**WHAT YOU NEED TO DO**
Across the entries below, tally every line that holds the word "text". Give only the tally.

**DATA FOR THIS EXERCISE**

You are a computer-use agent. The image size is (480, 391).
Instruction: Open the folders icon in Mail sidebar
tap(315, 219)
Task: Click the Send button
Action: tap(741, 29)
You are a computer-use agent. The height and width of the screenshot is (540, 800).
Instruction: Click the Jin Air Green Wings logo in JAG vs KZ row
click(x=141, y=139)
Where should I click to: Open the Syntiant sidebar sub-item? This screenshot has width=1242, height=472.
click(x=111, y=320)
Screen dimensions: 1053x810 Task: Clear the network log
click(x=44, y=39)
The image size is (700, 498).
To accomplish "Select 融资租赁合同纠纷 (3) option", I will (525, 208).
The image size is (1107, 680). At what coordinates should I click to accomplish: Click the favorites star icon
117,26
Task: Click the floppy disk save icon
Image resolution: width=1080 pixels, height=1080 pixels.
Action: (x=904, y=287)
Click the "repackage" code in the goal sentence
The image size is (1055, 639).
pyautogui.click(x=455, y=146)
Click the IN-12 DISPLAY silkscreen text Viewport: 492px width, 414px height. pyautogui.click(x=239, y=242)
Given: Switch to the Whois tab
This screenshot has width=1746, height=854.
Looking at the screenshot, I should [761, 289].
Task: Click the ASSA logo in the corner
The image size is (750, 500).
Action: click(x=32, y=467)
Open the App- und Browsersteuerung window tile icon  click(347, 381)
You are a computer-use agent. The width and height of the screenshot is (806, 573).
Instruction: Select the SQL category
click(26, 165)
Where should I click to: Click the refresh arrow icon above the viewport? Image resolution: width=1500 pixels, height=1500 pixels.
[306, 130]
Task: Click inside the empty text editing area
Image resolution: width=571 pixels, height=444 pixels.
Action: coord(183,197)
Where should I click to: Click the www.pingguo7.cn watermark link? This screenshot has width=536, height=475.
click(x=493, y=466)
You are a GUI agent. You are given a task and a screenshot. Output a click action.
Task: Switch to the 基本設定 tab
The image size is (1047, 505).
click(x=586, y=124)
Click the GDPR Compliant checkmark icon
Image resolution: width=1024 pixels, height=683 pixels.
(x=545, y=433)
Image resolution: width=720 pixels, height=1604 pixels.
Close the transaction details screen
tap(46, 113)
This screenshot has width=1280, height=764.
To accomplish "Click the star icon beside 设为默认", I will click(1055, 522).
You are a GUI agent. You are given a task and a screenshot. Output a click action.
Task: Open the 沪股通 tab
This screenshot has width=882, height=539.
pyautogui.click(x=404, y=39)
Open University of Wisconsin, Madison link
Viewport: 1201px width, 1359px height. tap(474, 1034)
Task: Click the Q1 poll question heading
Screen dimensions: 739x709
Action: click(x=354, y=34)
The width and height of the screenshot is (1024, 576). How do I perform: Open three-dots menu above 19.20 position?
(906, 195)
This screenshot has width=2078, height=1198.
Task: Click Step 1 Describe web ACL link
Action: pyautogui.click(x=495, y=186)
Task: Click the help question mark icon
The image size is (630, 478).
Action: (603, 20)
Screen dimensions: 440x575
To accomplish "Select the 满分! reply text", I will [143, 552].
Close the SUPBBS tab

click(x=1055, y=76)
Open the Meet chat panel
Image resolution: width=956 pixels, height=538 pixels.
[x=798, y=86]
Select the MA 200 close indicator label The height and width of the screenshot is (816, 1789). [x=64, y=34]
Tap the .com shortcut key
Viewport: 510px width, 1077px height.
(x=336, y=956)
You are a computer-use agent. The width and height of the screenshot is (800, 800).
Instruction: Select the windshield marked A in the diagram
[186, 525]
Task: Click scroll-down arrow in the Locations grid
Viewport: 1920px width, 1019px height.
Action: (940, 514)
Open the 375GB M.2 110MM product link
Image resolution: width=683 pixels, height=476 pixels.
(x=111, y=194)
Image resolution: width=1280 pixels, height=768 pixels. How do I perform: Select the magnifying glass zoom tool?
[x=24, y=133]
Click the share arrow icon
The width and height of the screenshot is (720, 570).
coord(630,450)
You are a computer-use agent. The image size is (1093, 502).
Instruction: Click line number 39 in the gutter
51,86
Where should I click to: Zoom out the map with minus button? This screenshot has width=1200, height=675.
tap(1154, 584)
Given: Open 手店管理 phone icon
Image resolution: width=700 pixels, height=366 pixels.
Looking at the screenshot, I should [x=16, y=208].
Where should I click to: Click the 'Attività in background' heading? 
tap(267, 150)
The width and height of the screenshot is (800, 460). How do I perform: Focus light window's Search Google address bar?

**WRITTEN RESPONSE**
3